The 17th goal is ‘partnerships’. Here is the solution to the dilemma Stiglitz alludes to—about too many measurements in the SDGs. Every community—a country, or a state, a city, or a village—is a system. The stakeholders within each system must map the relevant conditions in the system of which they are a part. They must understand the interactions among these forces, and see what actions they could take to improve their condition. Communities themselves can be the greatest beneficiaries of Randomised Control Trials conducted at community levels for which Banerjee, Duflo, and Kramer have been recognized. The trials provide insights that can empower communities. With a better understanding of what matters, they can negotiate with the larger system around them, and with the governance system above them, for what they really need.
A moral question for economists is, who do they serve? Stiglitz says that ‘well-being’ is subjective. It is difficult to understand objectively and to quantify. Are people objects, and merely data for scientists’ equations? Or, should economists, and the policy-makers they guide with their science, listen more deeply to people to understand what really matters to them?

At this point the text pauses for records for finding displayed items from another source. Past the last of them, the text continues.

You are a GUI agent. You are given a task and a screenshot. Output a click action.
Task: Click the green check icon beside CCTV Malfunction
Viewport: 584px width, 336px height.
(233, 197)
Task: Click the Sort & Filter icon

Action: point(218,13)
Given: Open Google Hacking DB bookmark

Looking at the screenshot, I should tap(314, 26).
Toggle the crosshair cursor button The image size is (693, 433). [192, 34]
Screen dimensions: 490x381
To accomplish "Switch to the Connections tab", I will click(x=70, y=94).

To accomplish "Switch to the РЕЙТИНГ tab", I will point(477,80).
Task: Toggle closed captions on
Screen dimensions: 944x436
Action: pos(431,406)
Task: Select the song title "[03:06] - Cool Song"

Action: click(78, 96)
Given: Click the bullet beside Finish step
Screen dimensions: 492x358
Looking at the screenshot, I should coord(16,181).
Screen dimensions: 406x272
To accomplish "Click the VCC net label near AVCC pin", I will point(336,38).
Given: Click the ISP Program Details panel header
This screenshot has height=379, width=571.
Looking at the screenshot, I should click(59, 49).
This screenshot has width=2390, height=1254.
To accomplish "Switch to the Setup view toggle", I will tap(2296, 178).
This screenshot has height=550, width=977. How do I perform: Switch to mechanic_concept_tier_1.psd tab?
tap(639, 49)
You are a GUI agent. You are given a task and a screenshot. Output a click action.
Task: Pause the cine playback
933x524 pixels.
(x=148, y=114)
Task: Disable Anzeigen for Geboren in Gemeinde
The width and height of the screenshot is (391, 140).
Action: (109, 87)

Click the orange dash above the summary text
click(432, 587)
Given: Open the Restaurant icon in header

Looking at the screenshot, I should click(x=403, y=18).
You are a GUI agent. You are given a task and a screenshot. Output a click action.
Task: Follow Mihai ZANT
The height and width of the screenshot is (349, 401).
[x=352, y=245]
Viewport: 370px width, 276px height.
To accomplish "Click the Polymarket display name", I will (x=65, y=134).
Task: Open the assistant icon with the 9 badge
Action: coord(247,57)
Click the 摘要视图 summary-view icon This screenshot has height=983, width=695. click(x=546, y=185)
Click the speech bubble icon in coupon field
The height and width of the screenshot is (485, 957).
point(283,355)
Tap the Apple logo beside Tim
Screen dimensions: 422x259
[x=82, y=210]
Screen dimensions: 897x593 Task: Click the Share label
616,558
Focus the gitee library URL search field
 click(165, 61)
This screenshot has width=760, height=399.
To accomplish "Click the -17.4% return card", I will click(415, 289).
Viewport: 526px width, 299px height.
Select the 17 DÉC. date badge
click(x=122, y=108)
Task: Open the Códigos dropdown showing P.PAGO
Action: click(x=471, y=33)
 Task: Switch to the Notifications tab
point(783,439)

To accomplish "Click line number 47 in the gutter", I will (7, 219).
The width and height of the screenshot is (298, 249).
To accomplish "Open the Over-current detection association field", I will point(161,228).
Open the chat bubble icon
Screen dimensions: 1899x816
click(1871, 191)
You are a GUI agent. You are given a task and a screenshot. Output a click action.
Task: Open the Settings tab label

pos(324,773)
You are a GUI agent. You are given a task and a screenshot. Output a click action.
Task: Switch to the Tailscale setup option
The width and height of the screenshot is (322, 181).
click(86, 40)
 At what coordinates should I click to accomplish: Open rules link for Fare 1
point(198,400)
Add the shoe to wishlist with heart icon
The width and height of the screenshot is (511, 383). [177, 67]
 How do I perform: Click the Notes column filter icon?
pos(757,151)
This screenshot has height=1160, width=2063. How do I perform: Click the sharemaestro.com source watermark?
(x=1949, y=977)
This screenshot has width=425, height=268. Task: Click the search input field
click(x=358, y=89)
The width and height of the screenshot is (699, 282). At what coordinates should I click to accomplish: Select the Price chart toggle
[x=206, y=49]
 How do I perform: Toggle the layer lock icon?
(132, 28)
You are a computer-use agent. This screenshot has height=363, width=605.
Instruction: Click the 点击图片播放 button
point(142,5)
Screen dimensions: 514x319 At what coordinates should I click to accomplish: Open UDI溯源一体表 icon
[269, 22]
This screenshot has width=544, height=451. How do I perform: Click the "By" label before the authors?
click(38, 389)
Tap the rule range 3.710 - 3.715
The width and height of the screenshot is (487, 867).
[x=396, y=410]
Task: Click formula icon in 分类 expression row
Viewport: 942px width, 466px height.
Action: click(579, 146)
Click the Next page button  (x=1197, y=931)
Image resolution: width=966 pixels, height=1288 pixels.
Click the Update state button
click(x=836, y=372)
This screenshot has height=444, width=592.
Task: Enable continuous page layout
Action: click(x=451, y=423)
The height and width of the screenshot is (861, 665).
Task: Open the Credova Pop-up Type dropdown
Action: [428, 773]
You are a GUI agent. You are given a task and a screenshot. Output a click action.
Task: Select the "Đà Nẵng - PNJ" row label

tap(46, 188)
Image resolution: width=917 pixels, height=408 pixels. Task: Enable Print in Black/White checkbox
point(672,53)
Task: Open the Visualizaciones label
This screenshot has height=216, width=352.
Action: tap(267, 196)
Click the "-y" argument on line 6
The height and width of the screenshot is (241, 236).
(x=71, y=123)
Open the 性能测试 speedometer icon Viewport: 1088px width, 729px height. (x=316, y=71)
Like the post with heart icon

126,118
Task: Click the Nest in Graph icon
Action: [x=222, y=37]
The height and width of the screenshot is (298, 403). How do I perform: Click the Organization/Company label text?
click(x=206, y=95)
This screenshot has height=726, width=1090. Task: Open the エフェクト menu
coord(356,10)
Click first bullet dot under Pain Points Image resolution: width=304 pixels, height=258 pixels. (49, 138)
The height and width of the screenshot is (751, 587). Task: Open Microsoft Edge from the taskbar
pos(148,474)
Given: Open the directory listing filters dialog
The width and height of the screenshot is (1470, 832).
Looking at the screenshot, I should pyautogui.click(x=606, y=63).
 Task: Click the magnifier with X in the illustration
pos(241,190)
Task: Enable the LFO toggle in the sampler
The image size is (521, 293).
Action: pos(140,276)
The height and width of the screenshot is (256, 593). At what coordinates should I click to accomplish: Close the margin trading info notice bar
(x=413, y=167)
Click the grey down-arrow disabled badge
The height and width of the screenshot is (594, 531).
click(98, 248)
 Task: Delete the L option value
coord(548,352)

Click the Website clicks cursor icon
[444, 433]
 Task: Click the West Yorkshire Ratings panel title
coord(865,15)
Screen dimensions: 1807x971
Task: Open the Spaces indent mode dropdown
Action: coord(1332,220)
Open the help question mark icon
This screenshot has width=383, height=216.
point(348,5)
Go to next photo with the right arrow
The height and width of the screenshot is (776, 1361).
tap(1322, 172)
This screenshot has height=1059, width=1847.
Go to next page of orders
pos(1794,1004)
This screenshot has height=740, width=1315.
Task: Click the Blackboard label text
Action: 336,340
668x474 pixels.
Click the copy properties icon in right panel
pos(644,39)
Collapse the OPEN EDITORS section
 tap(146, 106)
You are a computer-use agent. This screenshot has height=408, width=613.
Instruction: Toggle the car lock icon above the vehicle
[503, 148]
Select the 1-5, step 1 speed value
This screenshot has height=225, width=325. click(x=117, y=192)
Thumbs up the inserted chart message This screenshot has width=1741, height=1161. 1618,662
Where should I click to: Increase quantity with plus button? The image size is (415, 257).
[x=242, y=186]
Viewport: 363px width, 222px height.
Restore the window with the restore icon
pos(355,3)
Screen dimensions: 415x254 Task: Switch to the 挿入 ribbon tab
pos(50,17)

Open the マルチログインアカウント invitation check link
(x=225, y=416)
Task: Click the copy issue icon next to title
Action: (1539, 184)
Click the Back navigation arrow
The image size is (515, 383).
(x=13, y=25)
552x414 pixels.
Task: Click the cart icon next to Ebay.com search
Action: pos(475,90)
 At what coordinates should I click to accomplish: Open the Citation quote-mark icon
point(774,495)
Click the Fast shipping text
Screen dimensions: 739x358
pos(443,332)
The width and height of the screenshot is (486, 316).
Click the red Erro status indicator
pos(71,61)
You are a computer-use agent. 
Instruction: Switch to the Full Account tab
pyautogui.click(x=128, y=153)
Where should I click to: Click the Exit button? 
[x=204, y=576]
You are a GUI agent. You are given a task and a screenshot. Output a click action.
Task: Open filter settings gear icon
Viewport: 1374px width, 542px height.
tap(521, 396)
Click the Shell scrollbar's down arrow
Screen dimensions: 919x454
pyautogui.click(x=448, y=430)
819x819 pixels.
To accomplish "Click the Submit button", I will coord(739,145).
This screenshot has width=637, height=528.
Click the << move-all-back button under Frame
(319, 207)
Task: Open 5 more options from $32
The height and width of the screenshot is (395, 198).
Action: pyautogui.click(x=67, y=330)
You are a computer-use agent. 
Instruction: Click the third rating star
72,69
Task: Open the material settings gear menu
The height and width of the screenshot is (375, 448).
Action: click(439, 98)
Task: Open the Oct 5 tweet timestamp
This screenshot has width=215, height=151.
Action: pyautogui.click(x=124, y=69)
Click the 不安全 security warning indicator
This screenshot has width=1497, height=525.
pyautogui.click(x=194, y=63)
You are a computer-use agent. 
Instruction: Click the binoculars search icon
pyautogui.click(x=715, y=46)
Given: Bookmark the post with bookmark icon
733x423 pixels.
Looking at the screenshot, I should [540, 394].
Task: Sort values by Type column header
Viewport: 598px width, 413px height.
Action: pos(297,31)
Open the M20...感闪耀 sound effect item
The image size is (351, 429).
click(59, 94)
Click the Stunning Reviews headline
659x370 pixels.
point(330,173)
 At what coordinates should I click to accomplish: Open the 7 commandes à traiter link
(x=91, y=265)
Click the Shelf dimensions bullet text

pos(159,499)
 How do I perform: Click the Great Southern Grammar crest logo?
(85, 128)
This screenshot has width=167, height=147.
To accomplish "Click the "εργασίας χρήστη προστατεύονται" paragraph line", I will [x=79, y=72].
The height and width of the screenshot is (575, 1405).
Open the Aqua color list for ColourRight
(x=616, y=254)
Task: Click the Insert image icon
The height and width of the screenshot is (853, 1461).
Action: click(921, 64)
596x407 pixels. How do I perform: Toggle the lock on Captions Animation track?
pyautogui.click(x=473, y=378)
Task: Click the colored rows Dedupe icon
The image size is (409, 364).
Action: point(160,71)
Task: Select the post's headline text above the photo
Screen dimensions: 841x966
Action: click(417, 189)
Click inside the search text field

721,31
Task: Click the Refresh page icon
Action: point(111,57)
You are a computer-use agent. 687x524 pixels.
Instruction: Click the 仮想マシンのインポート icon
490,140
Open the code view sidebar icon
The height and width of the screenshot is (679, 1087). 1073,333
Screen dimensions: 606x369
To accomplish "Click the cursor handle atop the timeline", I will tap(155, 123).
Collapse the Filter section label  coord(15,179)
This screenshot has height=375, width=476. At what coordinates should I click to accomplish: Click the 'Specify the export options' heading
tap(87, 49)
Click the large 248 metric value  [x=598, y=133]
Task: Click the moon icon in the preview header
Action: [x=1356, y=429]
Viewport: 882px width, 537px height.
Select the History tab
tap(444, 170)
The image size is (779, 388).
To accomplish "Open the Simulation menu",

A final philosophical question
Economists are envious of the precision with which physicists can predict the phenomena they study. Physicists are realising there may be limits to what they can know. Heisenberg’s Principle of Uncertainty, a seminal proposition in physics, states that observations will change what is observed. Moreover, in quantum physics, it is not possible to know everything about a particle exactly. The observer can either know its position or the speed of its motion.
Policymakers design measurement systems to manage the economy. They impose a ‘form’ on the system to make it easier for them to read it. People react to the ways in which they are measured, and the system changes its form. James C. Scott gives many examples in Seeing Like a State: How Certain Schemes to Improve the Human Condition Have Failed.
France introduced the ‘window tax’ to make it easier for assessors to calculate property values. They had observed that the numbers of windows in a house correlated well with the size of the house. So, by walking around the house and counting the windows, an assessor could gauge the size of the house fairly well. He did not have to go in to measure the space.
Citizens reduced the number of windows on the houses they built to reduce their tax assessments. (Hence old French houses have fewer windows). Fewer windows resulted in poorly ventilated homes, which caused public health problems. The unintended consequence of an efficient measurement system was another problem for the state!
Physicists study inanimate matter and energy. The mind of the electron the physicist observes is different, and perhaps less complex than the mind of the physicist. To understand the behaviour of economies, which are social systems, not merely material systems, economists must understand human behaviour. The minds whose reasoning they must understand are as complex as their own.
Physician, first heal thyself, is wise counsel. The core message of both books is: economists must step out of the circle of lamplight of their own rationales and mathematical calculations. They should step out into the real world to listen to real people for whose well-being they must find better solutions.